Compared with the prior art, the invention has the beneficial effects that: design according to automation line, adapt to automation line's design demand, press from both sides through joint robot 5 and get the cylinder head 8 that awaits measuring to place the cylinder head 8 that awaits measuring and fix a position on positioning fixture 4, drive arrangement 3 drive measuring device 2 removes to the cylinder head 8 that awaits measuring in, measures the size in the camshaft hole of the cylinder head 8 that awaits measuring, whole process need not manual work, and degree of automation is high, and detection efficiency is high, saves test time, can avoid manual operation unstability simultaneously, avoids because manual manipulation and custom bring the uncertainty of test result, thereby improves the accuracy of measuring result, reduces detection cost.

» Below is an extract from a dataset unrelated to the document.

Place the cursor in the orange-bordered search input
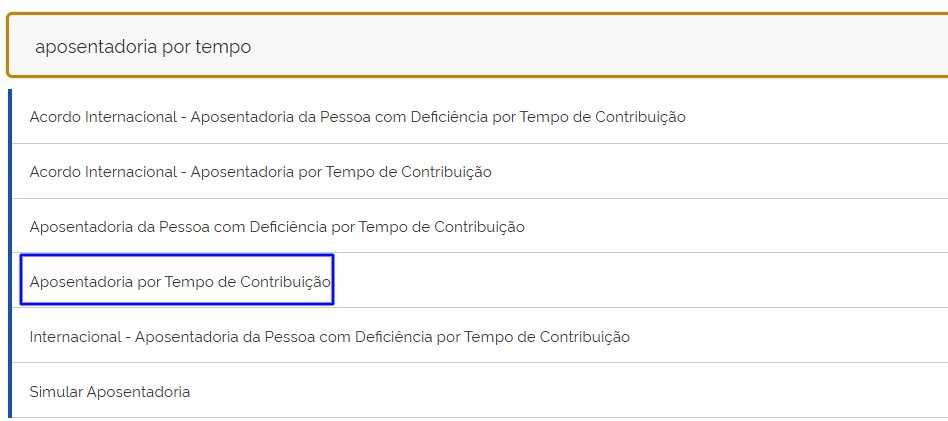Screen dimensions: 948x421 480,47
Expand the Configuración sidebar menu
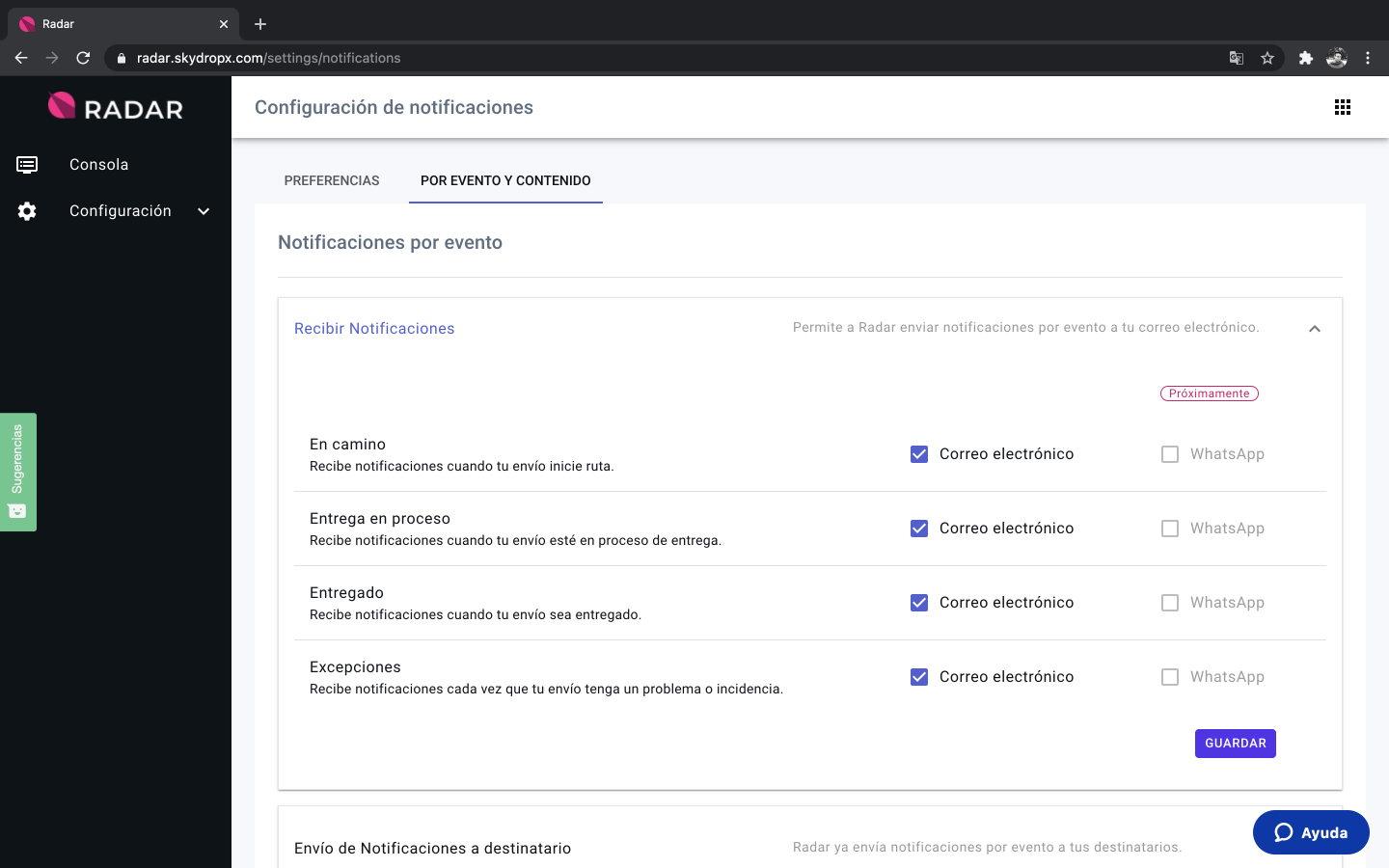This screenshot has height=868, width=1389. [203, 210]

The above description is only a preferred embodiment of the present invention, and is not intended to limit the present invention in any way, so that any simple modification, equivalent change and modification made to the above embodiment according to the technical spirit of the present invention will still fall within the scope of the technical solution of the present invention without departing from the content of the technical solution of the present invention.